Over the last few years, it’s been my overwhelming privilege to clock up some significant hours listening to this exquisite ensemble, and to mull over just what it might be that makes it sound so aristocratic, for want of a better word. The first thing that strikes you about the orchestra’s sound is – yes – its palpable weight, depth and power. But that can be explained, partly, by at least two rudimentary details: the helpful acoustic of the space it most often plays in, and the fact that the orchestra possesses some unusually fine string instruments. You might notice the latter, and more besides, in this video of Sir Simon Rattle conducting the ensemble in 2013.

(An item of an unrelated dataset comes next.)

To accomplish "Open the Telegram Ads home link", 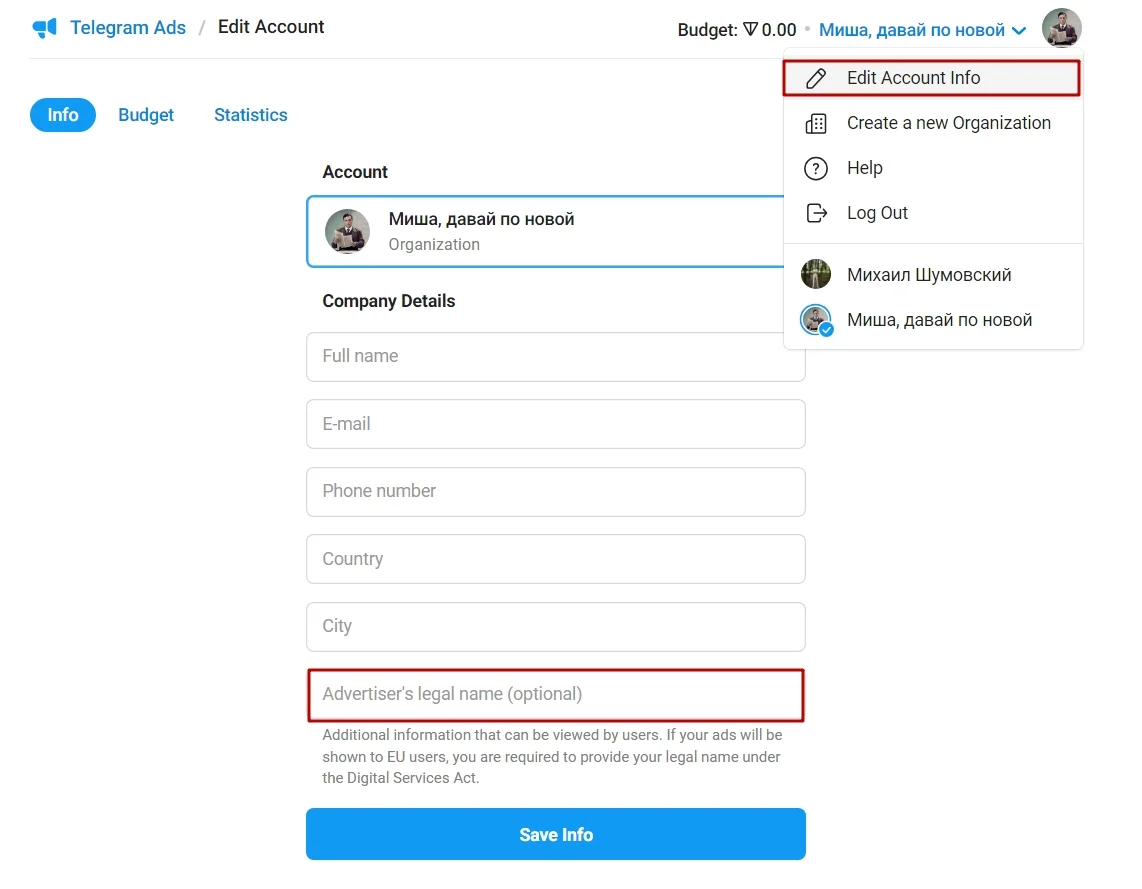I will 127,27.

Usually, the orchestra plays for the Royal Danish Opera and the Royal Danish Ballet. Perhaps that bread-and-butter pit work and the extreme repertoire versatility it engenders is what Gramophone’s Richard Bratby noticed when he heard the ensemble at Symphony Hall in Birmingham in 2015, citing its ‘irresistible sense of theatre’. But doesn’t that sense of theatre – just as in Fischer’s Budapest orchestra – come as much from musicians listening and reacting to one another (and to singers they can’t see) as from the whiff of greasepaint? ‘Experience in the opera house means the orchestra is able to form the smoothest transitions, the finest modulations of sound’, wrote the critic Wilhelm Sinkovicz about the Vienna Philharmonic in his appraisal for Gramophone’s poll. That is precisely what I hear from the Royal Danish Orchestra even when it’s playing symphonic repertoire.
I can’t say whether the Copenhagen orchestra deserved a place in Gramophone’s top ten but nor does that invalidate my personal opinion that its qualities make it thrillingly unique. If it were a building it would deserve World Heritage status. The fact that it’s a living, breathing, evolving organism comprised of human beings only makes its wondrous qualities more miraculous. Yes, you can explain certain elements of its sound with recourse to equipment, talent and conditions. But that feeling of weight and depth – of experience, perhaps – surely has something to do with Znaider’s ideas of longevity.

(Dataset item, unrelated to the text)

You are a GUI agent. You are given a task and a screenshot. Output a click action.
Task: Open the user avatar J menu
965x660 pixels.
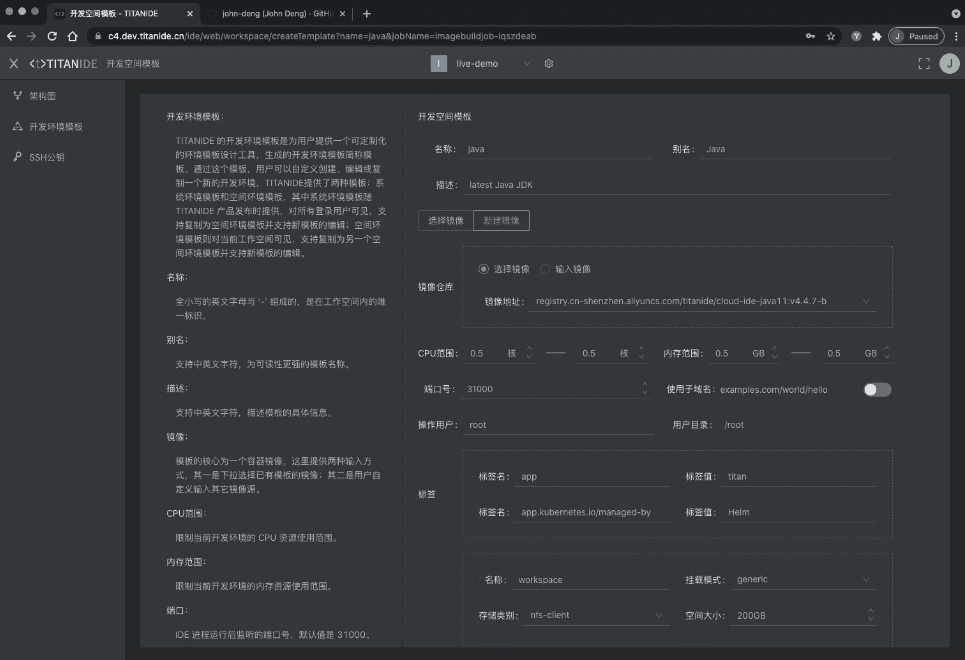pos(948,63)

The discussion is a timely one. The Royal Danish Orchestra is currently facing decimation due to yet another round of budget cuts at its parent company, the Danish Royal Theatre (some orchestra members maintain the cuts to permanent personnel are being implemented without due consideration of other options). Without getting embroiled in those details, the situation raises a purely musical question: would the world’s oldest orchestra retain its distinct, indefinable characteristics if a significant proportion of its musicians were part-time or hired-in for one-off projects?

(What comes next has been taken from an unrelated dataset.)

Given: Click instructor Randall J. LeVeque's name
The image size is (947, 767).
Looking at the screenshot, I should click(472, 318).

Of course, it’s lamentably sad that we should even be considering the prospect of finding out. It’s also painfully obvious that most of the characteristics described above are dependent on musicians working together every day and developing intuition. Speaking more clinically, significant constitutional change to any historic ensemble would rob us of the chance to examine the ever-fascinating riddle of orchestral sound and heritage even further: to discover how our oldest orchestras have yet to develop; how their centuries of truth and experience will or won’t stand up against the freshness and excitability of orchestral newcomers. For that reason alone, the architects of any longstanding ensemble’s deconstruction must stop to consider the impact of their actions not just on civic life, but on our planet’s cultural heritage.